Given the vertex T(0,1) which closes the x-axes (apsis) with a surface of 5, find distance between x-values on the x-axis?
What I've done: from the formula of the vertex, for x-coordinate; $$\frac{-b^2}{2a}=0 \Rightarrow b=0$$ from the formula of the vertex, for x-coordinate: $$\frac{-b^2-4ac}{4a}=0 \Rightarrow c=-1$$
Now, I have a problem, when I put x=0, for the general equation, The y coordinate does not match the result? $$f(x)=Ax^2+Bx+C \Rightarrow f(0)=A0+0*0-1 \Rightarrow 1 \neq-1$$ I 'm really confused with this, It seems that I've miscalculated c, but how? I Can't figure that out I should be getting 1=1.Why am I not getting it?

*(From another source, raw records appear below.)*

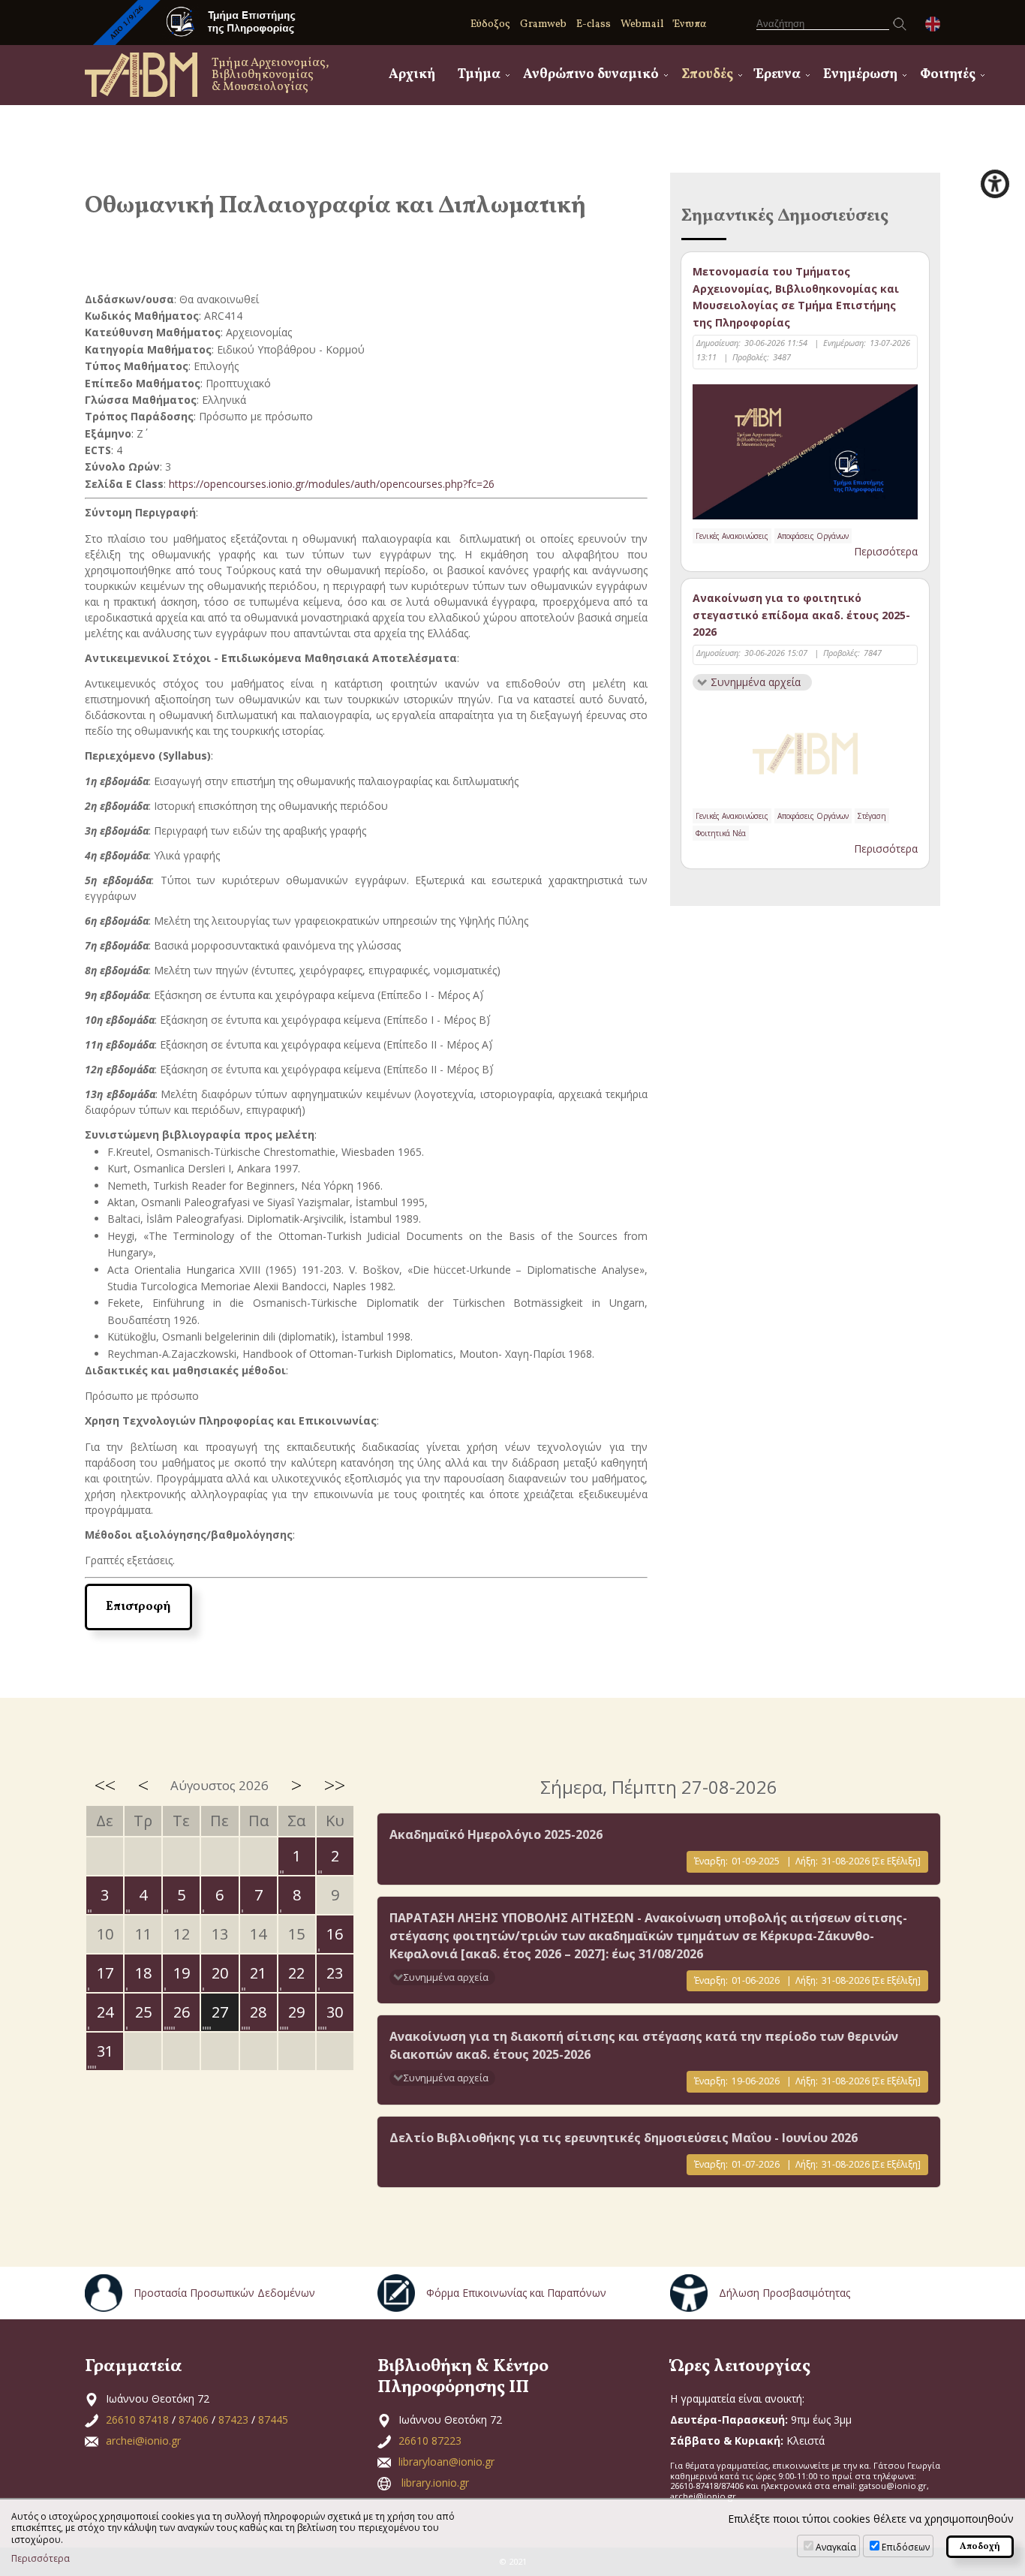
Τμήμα (479, 74)
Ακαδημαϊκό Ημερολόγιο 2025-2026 (496, 1834)
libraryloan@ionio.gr (446, 2461)
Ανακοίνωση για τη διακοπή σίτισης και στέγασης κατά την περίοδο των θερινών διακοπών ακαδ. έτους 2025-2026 (643, 2045)
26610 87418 (137, 2419)
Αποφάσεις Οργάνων (813, 536)
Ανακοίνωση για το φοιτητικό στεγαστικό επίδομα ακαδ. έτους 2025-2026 (801, 615)
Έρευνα (778, 74)
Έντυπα (690, 24)
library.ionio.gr (435, 2482)
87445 (273, 2419)
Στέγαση (872, 816)
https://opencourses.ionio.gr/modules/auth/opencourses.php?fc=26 (331, 484)
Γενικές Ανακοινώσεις (732, 536)
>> (334, 1784)
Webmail (642, 24)
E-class (593, 24)
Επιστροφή (138, 1607)
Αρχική (412, 74)
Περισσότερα (886, 551)
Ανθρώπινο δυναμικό (591, 74)
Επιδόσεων (906, 2547)
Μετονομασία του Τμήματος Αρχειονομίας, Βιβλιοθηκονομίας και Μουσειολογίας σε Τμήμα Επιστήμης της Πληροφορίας (796, 296)
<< (105, 1784)
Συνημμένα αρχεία (756, 682)
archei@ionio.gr (143, 2440)
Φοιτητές (947, 74)
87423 (233, 2419)
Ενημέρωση (860, 74)
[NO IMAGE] (805, 750)
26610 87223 (429, 2440)
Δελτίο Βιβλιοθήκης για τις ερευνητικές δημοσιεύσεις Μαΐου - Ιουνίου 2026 (623, 2137)
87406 (194, 2419)
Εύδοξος (490, 24)
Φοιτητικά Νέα (721, 833)
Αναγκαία (836, 2547)
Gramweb (543, 24)
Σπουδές (707, 74)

Otherwise, I know hot to solve the problems (using Viete formulas) and then plugging x values given by the Viete formulas into my definite Integral with a Surface of 5. I solve for A and get x1 and x2. I hope this is correct?
While waiting a comprehensible translation, I would like to point out that the vertex of the parabola $y=ax^2+bx+c$ is at the point $$\left(-\frac{b}{2a},-\frac{b^2-4ac}{4a}\right).$$ Hence if the vertex is $(0,1)$ then $b=0$ and $c=1$.
I wonder if the 5 means the difference between the $y$-coordinates of the focus and the vertex which is $\frac{1}{4a}$, then we should have $a=1/20$.